Donald Trump entered Tuesday night having spent more than a week arguing with reporters, his campaign staff, and, eventually, damn near every elected official in his party about what can and cannot be inferred from a federal judge’s “Mexican heritage.” Even as his own aides tried to shift “the conversation” away from the candidate’s musings on which races are most capable of judging him impartially, Trump insisted that his surrogates take the fight to the real racists in the D.C. press corps. The mogul started losing Republican endorsements. Reporters wondered aloud if it was too late for an Establishment coup. Paul Ryan used the “R-word.” And Mitch McConnell ordered the GOP nominee “to get on message.”
At some point Tuesday afternoon, the backlash hit home. Trump offered no apology for his controversial remarks, but promised to stop making them. That evening, the nominee celebrated his final state-primary victories by reading a speech off a teleprompter and never once saying the words “Trump University” or “Mexican judge.”
“I understand the responsibility of carrying the mantle and I will never, ever let you down,” Trump said, in a line directed at his party’s leadership. “I will make you proud of your party and our movement.”
Trump was back on message. But that message was very much his own and not that of the Republican Establishment. He described his campaign’s first principle as “America first,” then defined it as a rejection of hawkish foreign policy:
It’s important to understand what “America first” means. It means on foreign policy, we will never enter into any conflict unless it makes us safer as a nation. It has to make us safer as a nation. This is the opposite of Hillary’s foreign policy, which invaded Libya, destabilized Iraq, unleashed ISIS, and threw Syria into chaos, and created the mass migration, which is wreaking havoc all over the world.

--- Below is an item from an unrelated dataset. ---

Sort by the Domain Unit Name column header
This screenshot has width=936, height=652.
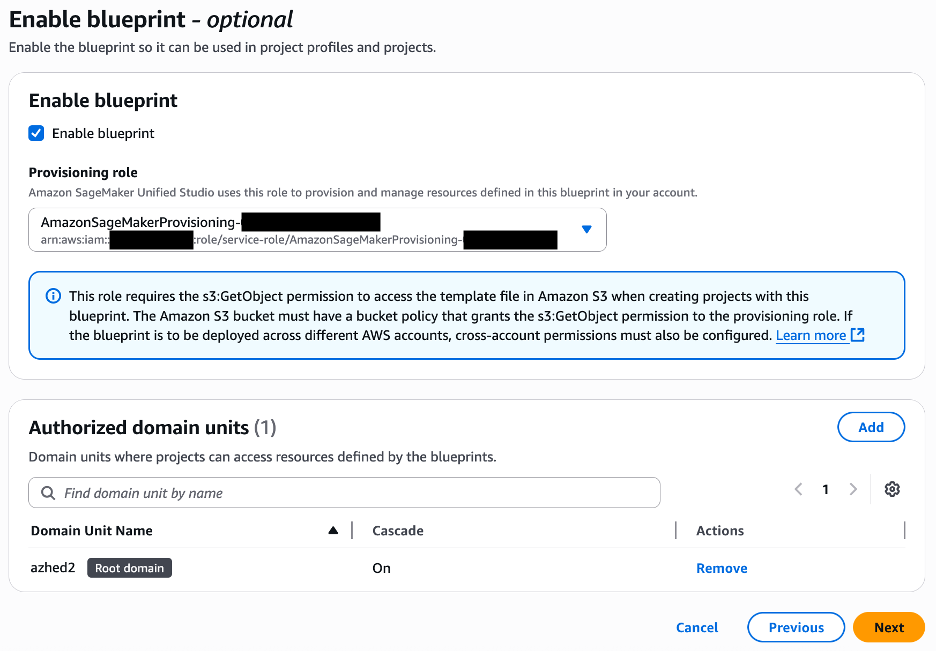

There’s little reason to think that Trump has any genuine convictions about American foreign policy. But he appears to see political utility in loudly rejecting the interventionist orthodoxies of both parties. When Republicans blame Middle East instability on Democrats, they’re supposed to cite Obama’s abandonment of Iraq — not the decision to invade it in the first place. (It’s true that Trump takes his party’s line on the Iran deal, but that position seems to be motivated mostly by the fact that the policy was negotiated by Obama and has the word deal in it.)
Similarly, Trump rebuked his party’s policy consensus — by way of rebuking Clinton — on matters of trade, reiterating his opposition to NAFTA, TPP, and all other agreements that fail to put “America first.” At one point, Trump made his independence from the GOP explicit, arguing that “this election isn’t about Republican or Democrat, it’s about who runs this country. The special interests or the people.”
Nonetheless, Trump provided plenty of red meat to traditional red voters, vowing to expand oil production, cut taxes and regulations, and, above all, tell the world the shocking truth about that kleptocratic demon couple named “the Clintons.”
Considering the shape Trump 2016 was in before the teleprompter started rolling, the speech was a success. No ethnic groups were disparaged, no fellow Republicans insulted. Trump looked and sounded, more or less, like a presidential candidate.
Some pundits have argued that in sticking to a script, Trump sacrificed the very things that got him to this point: his charisma and aura of authenticity. And it’s true that when Trump reads off a monitor — instead of joyously improvising — his platitudes sound more conspicuously vapid, his similes more confusing. When delivered in a stilted cadence, “You’re going to see some real good things happen” sounds less defiantly vague than awkwardly so. And “Our jobs are being stripped from our country like we’re babies” raises more questions (Do babies have jobs? Do people “strip” babies?) when it isn’t spouted as part of a swaggering back-and-forth with a raucous crowd.
But concerns about whether a “kinder, gentler” Trump will alienate his base are beside the point. The mogul can’t win the White House with his base alone, and his campaign isn’t going to win anybody else by continuing to allow an eccentric, deeply misogynistic 69-year-old billionaire with racist instincts, if not beliefs, to vent his stream of consciousness into every microphone that’s put in front of him. A stilted but disciplined Trump, who incessantly reminds Republicans that they hate Hillary Clinton — and independents that they’re unhappy with the post-recession recovery — has a much better chance of becoming president than the “charismatic” Trump of the past few weeks.
Which is why the least boring moment of the mogul’s address was also its most alarming (or relieving, depending on one’s partisan loyalties): In the middle of Trump’s diatribe on trade, a supporter shouted “No TPP.” The candidate replied, “No PPP. You’re right about that.” For a second, it looked like Trump had realized that he’d misspoken — that the supporter was objecting to the Trans-Pacific Partnership, not Public Policy Polling — and was about to correct himself.
“And you mean,” Trump began, “no pee-pee.”
The GOP nominee didn’t alienate any supporters by equating the TPP to urine. But an ad-libbed toilet joke isn’t the best way for a candidate to beat back charges of immaturity. And if Trump couldn’t quite stay on message for a full 40 minutes, it’s hard to see him charting a straight and narrow path from here to November.